You can, yet, besides work backwards from the zeroes to discover the originating polynomial. For instance, if y’all are given that

x = −2
and

x = −iii
are the zeroes of a quadratic, and so you know that

x + 2 = 0, so

x + 2
is a factor, and

x + 3 = 0, and then

x + iii
is a factor. Therefore, you know that the quadratic must exist of the form

y
=
a(x + 3)(ten + ii).

(The actress number “
a
” in that last sentence is in there considering, when you are working backwards from the zeroes, you don’t know toward which quadratic y’all’re working. For any non-zero value of “
a
“, your quadratic volition notwithstanding have the same zeroes. But the issue of the value of “
a
” is merely a technical consideration; as long as you lot see the relationship between the zeroes and the factors, that’s all you lot really need to know for this lesson.)

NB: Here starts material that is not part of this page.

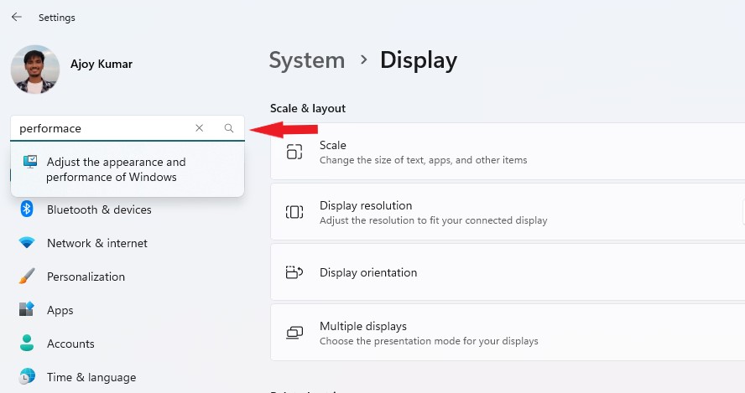
Task: Select the 'Adjust the appearance and performance' suggestion
Action: pyautogui.click(x=116, y=169)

Anyhow, the above is a long-winded style of saying that, if

x −north

is a factor, and so

10 =due north

is a nada, and if

x =north

is a nil, and then

x −north

is a factor. And this is the fact you use when you lot do synthetic division.

Let’s look again at the quadratic from above:

y
=ten
² + 5x + 6. From the Rational Roots Test, we know that
± 1, 2, 3,
and
6
are possible zeroes of the quadratic. (And, from the factoring above, we know that the zeroes are, in fact,
−3
and
−2.) How would y’all use synthetic division to check the potential zeroes?

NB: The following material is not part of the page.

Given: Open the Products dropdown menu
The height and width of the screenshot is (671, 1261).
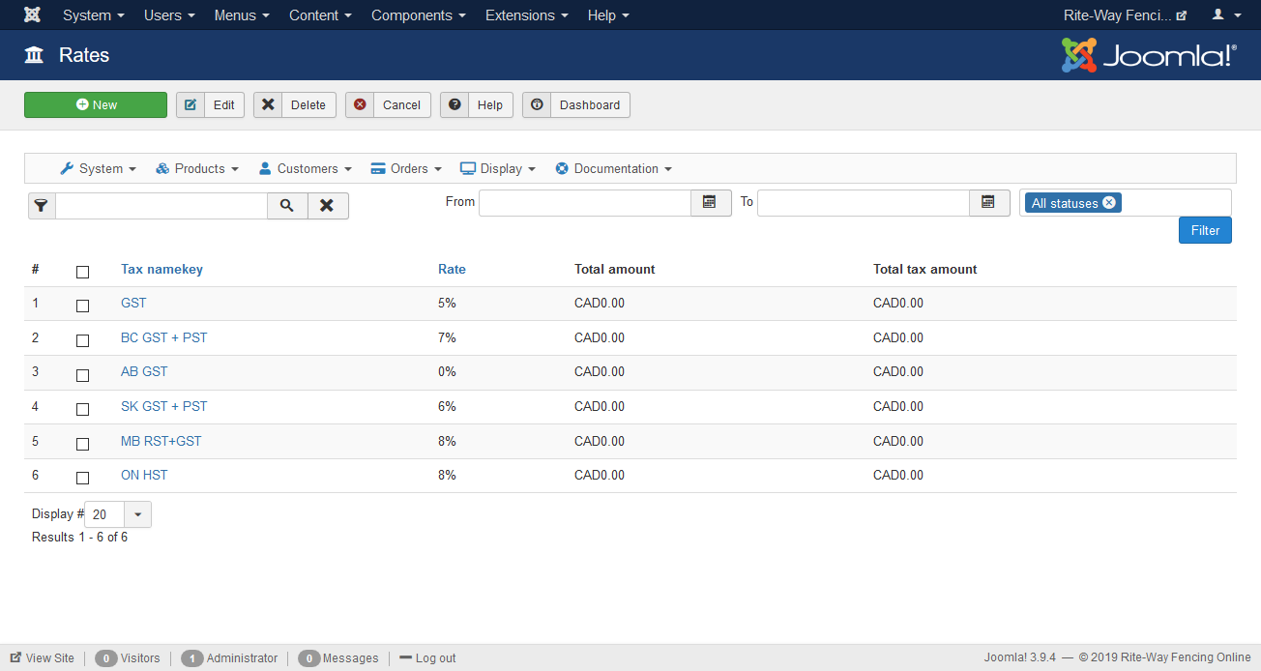Looking at the screenshot, I should coord(197,168).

Well, think near how long polynomial divison works. If I were to guess that

x = 1
is a nix, so this means that

x − one
is a cistron of the quadratic. And if it’s a cistron, and then information technology will carve up out evenly; that is, if we dissever

x
^two + 5x + 6
past

10 − one, we would go a cypher residuum. Let’southward cheque:

Equally expected (since nosotros know that

x − 1
is non a factor), nosotros got a non-nada residual. What does this look like in synthetic segmentation?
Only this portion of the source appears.